Der sechste Tag: das tägliche Leben 

Das Leben läuft nun in festen Bahnen. Wir Pferde sind Gewohnheitstiere und mögen es gerne so. Mama und ich gehen morgens, nachdem Mama ihren Hafer bekommen hat, auf die Bergkoppel und bleiben dort oft bis abends. Es ist, seit ich geboren bin, schönes Wetter, und ich fühle mich hier so richtig wohl. Ganz oft bekommen wir Besuch von unserer Familie, und es werden ganz viele Photos von mir gemacht.

Wenn ich nicht gerade munter herumspringe oder auf dem Berg herumkraxele, liege ich gemütlich im Gras und lasse es mir gutgehen. Mama ist immer in meiner Nähe und passt auf mich auf.

 

Oft kommt sie auch mit, wenn ich mal wieder auf den Berg steigen möchte. Sie fühlt sich hier auch wohl. Als sie ein Baby war wie ich, lebte sie in den richtigen Bergen, erzählt sie mir.

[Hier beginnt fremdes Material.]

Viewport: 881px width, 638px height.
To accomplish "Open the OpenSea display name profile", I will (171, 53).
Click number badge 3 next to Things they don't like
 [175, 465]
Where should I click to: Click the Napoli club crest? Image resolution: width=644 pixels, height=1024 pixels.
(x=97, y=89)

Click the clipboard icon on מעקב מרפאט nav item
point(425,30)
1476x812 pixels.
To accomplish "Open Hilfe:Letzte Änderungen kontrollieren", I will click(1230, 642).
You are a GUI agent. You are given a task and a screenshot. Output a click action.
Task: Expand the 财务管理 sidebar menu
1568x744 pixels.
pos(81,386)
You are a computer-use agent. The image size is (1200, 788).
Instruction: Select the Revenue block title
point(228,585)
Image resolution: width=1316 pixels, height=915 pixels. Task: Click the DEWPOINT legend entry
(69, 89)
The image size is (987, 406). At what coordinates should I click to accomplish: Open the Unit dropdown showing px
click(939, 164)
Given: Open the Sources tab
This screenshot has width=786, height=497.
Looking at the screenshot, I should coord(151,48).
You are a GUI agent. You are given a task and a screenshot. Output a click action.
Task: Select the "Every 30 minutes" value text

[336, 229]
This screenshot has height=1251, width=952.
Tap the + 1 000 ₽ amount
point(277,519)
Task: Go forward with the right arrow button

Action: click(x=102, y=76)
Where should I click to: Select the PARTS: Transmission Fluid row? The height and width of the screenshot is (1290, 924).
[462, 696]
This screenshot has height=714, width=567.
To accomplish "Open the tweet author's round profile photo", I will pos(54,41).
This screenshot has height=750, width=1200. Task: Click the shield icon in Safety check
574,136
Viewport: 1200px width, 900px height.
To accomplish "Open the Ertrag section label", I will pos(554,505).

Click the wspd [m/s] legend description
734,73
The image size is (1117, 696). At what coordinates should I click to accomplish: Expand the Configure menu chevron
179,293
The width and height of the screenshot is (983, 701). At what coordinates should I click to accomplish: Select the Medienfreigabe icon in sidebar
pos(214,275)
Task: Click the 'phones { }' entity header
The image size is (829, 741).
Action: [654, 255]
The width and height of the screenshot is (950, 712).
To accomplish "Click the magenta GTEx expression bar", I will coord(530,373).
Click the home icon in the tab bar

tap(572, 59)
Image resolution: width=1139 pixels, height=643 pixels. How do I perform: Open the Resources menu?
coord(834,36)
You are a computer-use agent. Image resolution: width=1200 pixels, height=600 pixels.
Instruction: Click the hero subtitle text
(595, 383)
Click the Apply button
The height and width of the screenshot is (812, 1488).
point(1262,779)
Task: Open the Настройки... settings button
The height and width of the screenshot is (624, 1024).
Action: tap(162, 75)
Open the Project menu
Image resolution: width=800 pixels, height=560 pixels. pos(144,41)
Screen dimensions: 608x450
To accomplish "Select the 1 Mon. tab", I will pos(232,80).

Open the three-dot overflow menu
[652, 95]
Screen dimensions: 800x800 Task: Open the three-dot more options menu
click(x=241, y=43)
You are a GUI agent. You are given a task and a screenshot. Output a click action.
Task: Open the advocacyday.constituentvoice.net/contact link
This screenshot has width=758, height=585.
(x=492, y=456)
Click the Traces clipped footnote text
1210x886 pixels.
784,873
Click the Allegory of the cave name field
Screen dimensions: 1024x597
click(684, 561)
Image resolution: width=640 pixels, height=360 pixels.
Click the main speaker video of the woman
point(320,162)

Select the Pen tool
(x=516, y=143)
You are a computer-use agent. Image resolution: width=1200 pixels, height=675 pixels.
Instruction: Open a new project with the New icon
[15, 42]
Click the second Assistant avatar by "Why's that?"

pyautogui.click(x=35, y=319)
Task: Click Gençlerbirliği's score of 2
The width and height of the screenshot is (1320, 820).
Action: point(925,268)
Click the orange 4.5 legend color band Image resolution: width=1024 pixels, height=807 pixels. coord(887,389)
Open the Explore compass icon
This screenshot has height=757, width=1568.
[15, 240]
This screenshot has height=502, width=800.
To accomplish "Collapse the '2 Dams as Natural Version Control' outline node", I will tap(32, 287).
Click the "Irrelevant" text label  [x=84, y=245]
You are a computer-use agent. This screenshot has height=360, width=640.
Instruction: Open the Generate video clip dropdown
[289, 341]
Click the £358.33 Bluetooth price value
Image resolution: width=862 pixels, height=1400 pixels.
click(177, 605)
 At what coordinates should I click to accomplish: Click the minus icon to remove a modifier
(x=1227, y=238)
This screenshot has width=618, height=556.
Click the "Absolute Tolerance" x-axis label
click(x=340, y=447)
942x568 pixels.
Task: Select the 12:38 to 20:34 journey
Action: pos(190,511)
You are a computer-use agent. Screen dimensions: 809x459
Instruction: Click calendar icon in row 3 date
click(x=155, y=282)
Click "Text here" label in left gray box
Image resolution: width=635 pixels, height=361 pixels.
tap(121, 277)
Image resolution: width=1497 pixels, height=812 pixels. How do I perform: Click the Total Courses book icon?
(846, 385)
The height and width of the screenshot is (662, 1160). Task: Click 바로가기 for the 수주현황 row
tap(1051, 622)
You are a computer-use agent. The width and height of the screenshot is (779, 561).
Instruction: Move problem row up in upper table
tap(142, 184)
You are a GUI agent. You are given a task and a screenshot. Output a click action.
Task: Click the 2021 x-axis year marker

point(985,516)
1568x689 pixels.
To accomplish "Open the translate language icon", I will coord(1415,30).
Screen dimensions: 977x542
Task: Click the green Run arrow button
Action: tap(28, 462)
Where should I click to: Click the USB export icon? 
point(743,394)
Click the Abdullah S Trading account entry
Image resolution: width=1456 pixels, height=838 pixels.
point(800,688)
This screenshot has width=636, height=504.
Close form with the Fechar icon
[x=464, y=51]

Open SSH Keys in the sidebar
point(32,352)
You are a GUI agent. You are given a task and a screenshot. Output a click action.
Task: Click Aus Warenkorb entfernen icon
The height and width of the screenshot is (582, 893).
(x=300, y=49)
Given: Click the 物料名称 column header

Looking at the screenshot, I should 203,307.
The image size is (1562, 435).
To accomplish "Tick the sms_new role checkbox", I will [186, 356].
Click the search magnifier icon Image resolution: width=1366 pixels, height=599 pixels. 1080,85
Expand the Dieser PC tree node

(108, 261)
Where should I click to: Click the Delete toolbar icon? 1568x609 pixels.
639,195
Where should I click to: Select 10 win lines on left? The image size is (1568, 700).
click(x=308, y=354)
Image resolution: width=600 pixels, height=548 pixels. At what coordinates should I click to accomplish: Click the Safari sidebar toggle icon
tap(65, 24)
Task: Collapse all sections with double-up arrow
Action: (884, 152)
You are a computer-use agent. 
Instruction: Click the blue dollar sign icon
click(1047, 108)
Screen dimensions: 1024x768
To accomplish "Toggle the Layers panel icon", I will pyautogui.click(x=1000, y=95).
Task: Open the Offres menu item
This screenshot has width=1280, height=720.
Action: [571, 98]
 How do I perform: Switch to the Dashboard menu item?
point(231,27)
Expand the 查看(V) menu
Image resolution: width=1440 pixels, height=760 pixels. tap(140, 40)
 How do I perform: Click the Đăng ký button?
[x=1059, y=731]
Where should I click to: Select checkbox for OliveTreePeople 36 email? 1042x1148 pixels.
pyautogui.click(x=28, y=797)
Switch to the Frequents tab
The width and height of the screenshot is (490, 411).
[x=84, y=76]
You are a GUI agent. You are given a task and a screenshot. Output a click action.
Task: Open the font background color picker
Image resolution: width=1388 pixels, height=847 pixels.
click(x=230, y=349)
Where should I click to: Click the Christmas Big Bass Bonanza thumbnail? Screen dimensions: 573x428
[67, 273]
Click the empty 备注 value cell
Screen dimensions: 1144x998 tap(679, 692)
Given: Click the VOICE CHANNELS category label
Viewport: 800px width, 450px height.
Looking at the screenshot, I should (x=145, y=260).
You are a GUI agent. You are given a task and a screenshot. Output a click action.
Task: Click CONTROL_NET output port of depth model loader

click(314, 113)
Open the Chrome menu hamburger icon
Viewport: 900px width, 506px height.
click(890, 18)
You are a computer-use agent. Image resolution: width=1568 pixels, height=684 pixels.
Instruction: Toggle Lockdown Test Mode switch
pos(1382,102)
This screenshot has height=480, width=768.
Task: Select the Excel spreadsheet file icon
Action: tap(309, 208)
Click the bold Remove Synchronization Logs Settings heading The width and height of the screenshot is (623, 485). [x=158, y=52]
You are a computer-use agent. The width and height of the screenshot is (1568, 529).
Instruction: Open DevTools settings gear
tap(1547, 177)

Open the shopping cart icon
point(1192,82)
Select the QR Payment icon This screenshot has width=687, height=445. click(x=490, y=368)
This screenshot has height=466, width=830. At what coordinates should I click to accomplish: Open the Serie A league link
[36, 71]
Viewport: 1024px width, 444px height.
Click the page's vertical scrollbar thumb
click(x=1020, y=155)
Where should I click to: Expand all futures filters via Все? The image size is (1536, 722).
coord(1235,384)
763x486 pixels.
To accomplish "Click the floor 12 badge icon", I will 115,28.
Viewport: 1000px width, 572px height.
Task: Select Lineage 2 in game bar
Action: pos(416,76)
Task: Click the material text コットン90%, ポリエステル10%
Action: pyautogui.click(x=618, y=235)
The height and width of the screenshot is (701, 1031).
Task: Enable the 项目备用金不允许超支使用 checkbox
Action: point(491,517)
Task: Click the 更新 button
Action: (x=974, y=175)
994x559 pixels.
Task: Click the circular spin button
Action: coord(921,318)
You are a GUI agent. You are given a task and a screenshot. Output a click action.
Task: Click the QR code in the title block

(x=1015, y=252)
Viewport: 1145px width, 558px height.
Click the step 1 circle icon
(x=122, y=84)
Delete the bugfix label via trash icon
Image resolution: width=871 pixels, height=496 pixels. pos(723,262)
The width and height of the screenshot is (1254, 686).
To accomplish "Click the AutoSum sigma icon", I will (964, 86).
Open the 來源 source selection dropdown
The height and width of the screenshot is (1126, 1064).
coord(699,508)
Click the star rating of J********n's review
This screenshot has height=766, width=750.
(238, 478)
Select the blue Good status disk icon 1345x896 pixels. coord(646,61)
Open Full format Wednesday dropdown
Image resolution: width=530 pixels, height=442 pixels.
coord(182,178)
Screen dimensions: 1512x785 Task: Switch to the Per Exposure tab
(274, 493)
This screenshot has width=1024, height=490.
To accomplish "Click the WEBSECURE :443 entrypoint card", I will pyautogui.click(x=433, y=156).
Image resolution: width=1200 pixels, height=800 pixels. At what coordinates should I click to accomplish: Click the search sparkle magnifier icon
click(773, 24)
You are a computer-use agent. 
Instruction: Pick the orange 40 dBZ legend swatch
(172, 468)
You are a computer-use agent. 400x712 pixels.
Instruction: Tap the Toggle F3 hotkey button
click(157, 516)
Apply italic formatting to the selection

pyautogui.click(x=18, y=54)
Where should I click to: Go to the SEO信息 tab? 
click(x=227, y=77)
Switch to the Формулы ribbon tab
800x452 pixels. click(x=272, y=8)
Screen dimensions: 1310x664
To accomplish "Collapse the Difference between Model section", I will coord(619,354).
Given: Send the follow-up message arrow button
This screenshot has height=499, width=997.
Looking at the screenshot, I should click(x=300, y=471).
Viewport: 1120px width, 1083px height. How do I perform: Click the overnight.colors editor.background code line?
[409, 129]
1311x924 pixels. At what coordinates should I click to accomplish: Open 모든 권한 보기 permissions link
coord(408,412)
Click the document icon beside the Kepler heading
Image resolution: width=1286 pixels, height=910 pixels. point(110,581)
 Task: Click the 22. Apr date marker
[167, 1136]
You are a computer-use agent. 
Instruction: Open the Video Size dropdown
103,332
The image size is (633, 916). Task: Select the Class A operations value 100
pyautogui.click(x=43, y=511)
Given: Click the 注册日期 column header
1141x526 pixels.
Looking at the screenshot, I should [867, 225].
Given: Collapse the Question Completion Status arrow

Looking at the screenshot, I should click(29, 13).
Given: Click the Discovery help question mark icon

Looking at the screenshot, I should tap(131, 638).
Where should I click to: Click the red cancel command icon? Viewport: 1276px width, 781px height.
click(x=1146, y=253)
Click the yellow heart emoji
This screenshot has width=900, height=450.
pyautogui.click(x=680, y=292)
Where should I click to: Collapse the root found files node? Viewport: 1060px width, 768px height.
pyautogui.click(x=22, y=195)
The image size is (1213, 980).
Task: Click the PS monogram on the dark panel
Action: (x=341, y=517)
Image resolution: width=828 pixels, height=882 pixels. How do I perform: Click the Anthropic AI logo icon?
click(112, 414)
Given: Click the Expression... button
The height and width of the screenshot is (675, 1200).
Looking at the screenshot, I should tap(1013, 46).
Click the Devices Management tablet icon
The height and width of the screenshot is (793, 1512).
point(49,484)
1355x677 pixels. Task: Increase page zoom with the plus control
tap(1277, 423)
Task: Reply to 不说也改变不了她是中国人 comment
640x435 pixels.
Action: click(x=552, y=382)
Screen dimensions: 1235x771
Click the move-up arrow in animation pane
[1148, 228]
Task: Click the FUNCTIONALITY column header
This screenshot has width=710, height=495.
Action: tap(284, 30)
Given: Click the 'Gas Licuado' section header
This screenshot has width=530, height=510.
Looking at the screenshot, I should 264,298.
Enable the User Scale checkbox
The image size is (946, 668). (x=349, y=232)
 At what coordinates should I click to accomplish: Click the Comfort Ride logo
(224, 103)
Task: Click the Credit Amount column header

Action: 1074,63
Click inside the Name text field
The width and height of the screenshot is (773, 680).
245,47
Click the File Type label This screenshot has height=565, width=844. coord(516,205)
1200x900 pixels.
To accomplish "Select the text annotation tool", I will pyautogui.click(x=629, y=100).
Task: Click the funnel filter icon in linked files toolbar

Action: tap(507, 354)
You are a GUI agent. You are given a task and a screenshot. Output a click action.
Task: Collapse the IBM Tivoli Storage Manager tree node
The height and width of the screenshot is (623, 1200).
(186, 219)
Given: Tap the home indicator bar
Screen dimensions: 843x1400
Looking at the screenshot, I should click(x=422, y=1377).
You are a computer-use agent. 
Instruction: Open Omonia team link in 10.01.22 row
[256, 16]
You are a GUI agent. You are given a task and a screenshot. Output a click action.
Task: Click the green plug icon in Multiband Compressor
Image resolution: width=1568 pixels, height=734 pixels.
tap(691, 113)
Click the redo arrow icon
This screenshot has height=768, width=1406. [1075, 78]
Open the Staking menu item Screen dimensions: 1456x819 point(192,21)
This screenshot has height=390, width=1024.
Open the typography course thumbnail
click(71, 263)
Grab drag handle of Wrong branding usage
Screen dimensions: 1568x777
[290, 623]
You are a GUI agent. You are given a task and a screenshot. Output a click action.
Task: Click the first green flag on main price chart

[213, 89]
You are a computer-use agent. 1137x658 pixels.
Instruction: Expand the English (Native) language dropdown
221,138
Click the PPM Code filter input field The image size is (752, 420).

Da mein Hals noch zu kurz ist, kann ich nicht richtig Gras fressen. Aber wenn ich auf dem Berg stehe und meine Vorderbeine abknicke, komme ich schon mit meiner Nase an den Boden und kann die Gräser dort abzupfen.

   

  

Wenn ich genug auf dem Berg war, galoppiere ich um Mama herum. Das macht Spaß!

Im hohen Gras ist es so gemütlich! Manchmal wiehere ich im Schlaf, weil ich so schöne Träume habe.